— Stored items —
>>

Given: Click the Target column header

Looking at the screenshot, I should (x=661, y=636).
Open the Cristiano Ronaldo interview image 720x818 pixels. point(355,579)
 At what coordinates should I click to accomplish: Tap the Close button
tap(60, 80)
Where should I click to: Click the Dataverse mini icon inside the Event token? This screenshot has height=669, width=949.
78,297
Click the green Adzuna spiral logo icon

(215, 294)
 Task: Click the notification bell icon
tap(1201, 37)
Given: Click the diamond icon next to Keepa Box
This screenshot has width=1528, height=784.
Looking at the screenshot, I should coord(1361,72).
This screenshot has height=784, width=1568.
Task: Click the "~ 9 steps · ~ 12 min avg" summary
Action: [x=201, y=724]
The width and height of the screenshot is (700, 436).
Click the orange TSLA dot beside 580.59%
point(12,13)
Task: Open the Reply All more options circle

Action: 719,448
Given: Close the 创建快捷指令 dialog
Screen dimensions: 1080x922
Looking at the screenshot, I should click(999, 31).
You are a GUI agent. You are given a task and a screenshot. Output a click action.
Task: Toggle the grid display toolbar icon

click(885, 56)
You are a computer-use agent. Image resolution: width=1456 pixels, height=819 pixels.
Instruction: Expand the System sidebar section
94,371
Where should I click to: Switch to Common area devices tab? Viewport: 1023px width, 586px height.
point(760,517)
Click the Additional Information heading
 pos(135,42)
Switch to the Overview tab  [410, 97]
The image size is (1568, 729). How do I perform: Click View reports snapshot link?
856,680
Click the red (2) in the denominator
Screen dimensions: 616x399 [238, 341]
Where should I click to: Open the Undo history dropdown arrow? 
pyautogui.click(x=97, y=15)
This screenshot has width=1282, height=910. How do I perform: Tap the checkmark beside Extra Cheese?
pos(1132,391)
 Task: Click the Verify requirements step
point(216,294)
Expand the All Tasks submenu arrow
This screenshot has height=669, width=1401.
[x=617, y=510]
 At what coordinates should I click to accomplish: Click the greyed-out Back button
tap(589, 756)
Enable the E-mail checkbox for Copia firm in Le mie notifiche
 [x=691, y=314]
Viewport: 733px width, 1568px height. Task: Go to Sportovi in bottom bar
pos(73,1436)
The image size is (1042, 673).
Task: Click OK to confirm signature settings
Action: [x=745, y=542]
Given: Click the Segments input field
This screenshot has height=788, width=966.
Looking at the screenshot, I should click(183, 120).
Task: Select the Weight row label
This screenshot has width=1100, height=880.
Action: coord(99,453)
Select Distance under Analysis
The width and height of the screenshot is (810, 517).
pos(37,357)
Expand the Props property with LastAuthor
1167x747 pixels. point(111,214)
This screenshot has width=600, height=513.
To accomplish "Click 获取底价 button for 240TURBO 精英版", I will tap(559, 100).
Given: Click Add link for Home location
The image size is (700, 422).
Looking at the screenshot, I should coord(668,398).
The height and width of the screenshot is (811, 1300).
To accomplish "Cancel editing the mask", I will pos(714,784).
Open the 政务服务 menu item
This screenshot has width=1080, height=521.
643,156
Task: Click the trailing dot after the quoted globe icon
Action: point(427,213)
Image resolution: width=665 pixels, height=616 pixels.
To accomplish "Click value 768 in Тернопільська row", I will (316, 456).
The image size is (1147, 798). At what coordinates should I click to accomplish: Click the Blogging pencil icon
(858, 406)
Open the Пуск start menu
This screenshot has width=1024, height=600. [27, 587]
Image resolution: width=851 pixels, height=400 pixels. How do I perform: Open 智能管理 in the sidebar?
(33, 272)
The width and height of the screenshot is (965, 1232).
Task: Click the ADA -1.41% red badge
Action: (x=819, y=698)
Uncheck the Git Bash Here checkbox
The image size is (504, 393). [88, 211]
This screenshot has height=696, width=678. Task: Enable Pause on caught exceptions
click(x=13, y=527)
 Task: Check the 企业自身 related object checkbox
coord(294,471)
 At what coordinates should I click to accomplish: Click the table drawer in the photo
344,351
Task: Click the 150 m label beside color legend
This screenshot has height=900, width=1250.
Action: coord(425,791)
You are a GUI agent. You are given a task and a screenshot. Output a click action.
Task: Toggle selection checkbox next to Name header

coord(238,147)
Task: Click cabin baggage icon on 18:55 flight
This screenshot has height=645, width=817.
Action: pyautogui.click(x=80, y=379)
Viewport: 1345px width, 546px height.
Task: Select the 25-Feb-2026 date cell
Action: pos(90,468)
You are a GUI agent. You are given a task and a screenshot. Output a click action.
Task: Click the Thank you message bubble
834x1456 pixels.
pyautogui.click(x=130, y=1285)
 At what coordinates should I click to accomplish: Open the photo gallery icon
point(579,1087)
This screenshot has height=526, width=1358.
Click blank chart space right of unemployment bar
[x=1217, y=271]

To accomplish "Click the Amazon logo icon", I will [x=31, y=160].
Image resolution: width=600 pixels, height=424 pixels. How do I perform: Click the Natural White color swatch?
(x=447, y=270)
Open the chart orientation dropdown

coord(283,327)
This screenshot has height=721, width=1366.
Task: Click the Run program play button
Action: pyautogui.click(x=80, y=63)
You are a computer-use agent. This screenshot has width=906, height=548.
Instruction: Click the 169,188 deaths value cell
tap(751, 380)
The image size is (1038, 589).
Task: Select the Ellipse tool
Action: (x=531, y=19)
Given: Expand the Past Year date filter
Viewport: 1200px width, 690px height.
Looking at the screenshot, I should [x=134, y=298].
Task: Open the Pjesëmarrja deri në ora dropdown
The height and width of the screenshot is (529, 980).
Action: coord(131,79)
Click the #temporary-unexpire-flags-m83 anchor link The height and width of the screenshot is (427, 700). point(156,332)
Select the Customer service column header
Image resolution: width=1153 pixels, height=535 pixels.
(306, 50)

<<

— ASSIGNMENT —
Restate each entry above word for word.

— RESPONSE AREA —
Given: Click the Target column header

Looking at the screenshot, I should (x=661, y=636).
Open the Cristiano Ronaldo interview image 720x818 pixels. point(355,579)
 At what coordinates should I click to accomplish: Tap the Close button
tap(60, 80)
Where should I click to: Click the Dataverse mini icon inside the Event token? This screenshot has height=669, width=949.
78,297
Click the green Adzuna spiral logo icon

(215, 294)
 Task: Click the notification bell icon
tap(1201, 37)
Given: Click the diamond icon next to Keepa Box
This screenshot has width=1528, height=784.
Looking at the screenshot, I should coord(1361,72).
This screenshot has height=784, width=1568.
Task: Click the "~ 9 steps · ~ 12 min avg" summary
Action: [x=201, y=724]
The width and height of the screenshot is (700, 436).
Click the orange TSLA dot beside 580.59%
point(12,13)
Task: Open the Reply All more options circle

Action: 719,448
Given: Close the 创建快捷指令 dialog
Screen dimensions: 1080x922
Looking at the screenshot, I should click(999, 31).
You are a GUI agent. You are given a task and a screenshot. Output a click action.
Task: Toggle the grid display toolbar icon

click(885, 56)
You are a computer-use agent. Image resolution: width=1456 pixels, height=819 pixels.
Instruction: Expand the System sidebar section
94,371
Where should I click to: Switch to Common area devices tab? Viewport: 1023px width, 586px height.
point(760,517)
Click the Additional Information heading
 pos(135,42)
Switch to the Overview tab  [410, 97]
The image size is (1568, 729). How do I perform: Click View reports snapshot link?
856,680
Click the red (2) in the denominator
Screen dimensions: 616x399 [238, 341]
Where should I click to: Open the Undo history dropdown arrow? 
pyautogui.click(x=97, y=15)
This screenshot has width=1282, height=910. How do I perform: Tap the checkmark beside Extra Cheese?
pos(1132,391)
 Task: Click the Verify requirements step
point(216,294)
Expand the All Tasks submenu arrow
This screenshot has height=669, width=1401.
[x=617, y=510]
 At what coordinates should I click to accomplish: Click the greyed-out Back button
tap(589, 756)
Enable the E-mail checkbox for Copia firm in Le mie notifiche
 [x=691, y=314]
Viewport: 733px width, 1568px height. Task: Go to Sportovi in bottom bar
pos(73,1436)
The image size is (1042, 673).
Task: Click OK to confirm signature settings
Action: [x=745, y=542]
Given: Click the Segments input field
This screenshot has height=788, width=966.
Looking at the screenshot, I should click(183, 120).
Task: Select the Weight row label
This screenshot has width=1100, height=880.
Action: coord(99,453)
Select Distance under Analysis
The width and height of the screenshot is (810, 517).
pos(37,357)
Expand the Props property with LastAuthor
1167x747 pixels. point(111,214)
This screenshot has width=600, height=513.
To accomplish "Click 获取底价 button for 240TURBO 精英版", I will tap(559, 100).
Given: Click Add link for Home location
The image size is (700, 422).
Looking at the screenshot, I should coord(668,398).
The height and width of the screenshot is (811, 1300).
To accomplish "Cancel editing the mask", I will pos(714,784).
Open the 政务服务 menu item
This screenshot has width=1080, height=521.
643,156
Task: Click the trailing dot after the quoted globe icon
Action: point(427,213)
Image resolution: width=665 pixels, height=616 pixels.
To accomplish "Click value 768 in Тернопільська row", I will (316, 456).
The image size is (1147, 798). At what coordinates should I click to accomplish: Click the Blogging pencil icon
(858, 406)
Open the Пуск start menu
This screenshot has width=1024, height=600. [27, 587]
Image resolution: width=851 pixels, height=400 pixels. How do I perform: Open 智能管理 in the sidebar?
(33, 272)
The width and height of the screenshot is (965, 1232).
Task: Click the ADA -1.41% red badge
Action: (x=819, y=698)
Uncheck the Git Bash Here checkbox
The image size is (504, 393). [88, 211]
This screenshot has height=696, width=678. Task: Enable Pause on caught exceptions
click(x=13, y=527)
 Task: Check the 企业自身 related object checkbox
coord(294,471)
 At what coordinates should I click to accomplish: Click the table drawer in the photo
344,351
Task: Click the 150 m label beside color legend
This screenshot has height=900, width=1250.
Action: coord(425,791)
You are a GUI agent. You are given a task and a screenshot. Output a click action.
Task: Toggle selection checkbox next to Name header

coord(238,147)
Task: Click cabin baggage icon on 18:55 flight
This screenshot has height=645, width=817.
Action: pyautogui.click(x=80, y=379)
Viewport: 1345px width, 546px height.
Task: Select the 25-Feb-2026 date cell
Action: pos(90,468)
You are a GUI agent. You are given a task and a screenshot. Output a click action.
Task: Click the Thank you message bubble
834x1456 pixels.
pyautogui.click(x=130, y=1285)
 At what coordinates should I click to accomplish: Open the photo gallery icon
point(579,1087)
This screenshot has height=526, width=1358.
Click blank chart space right of unemployment bar
[x=1217, y=271]

To accomplish "Click the Amazon logo icon", I will [x=31, y=160].
Image resolution: width=600 pixels, height=424 pixels. How do I perform: Click the Natural White color swatch?
(x=447, y=270)
Open the chart orientation dropdown

coord(283,327)
This screenshot has height=721, width=1366.
Task: Click the Run program play button
Action: pyautogui.click(x=80, y=63)
You are a computer-use agent. This screenshot has width=906, height=548.
Instruction: Click the 169,188 deaths value cell
tap(751, 380)
The image size is (1038, 589).
Task: Select the Ellipse tool
Action: (x=531, y=19)
Given: Expand the Past Year date filter
Viewport: 1200px width, 690px height.
Looking at the screenshot, I should [x=134, y=298].
Task: Open the Pjesëmarrja deri në ora dropdown
The height and width of the screenshot is (529, 980).
Action: coord(131,79)
Click the #temporary-unexpire-flags-m83 anchor link The height and width of the screenshot is (427, 700). point(156,332)
Select the Customer service column header
Image resolution: width=1153 pixels, height=535 pixels.
(306, 50)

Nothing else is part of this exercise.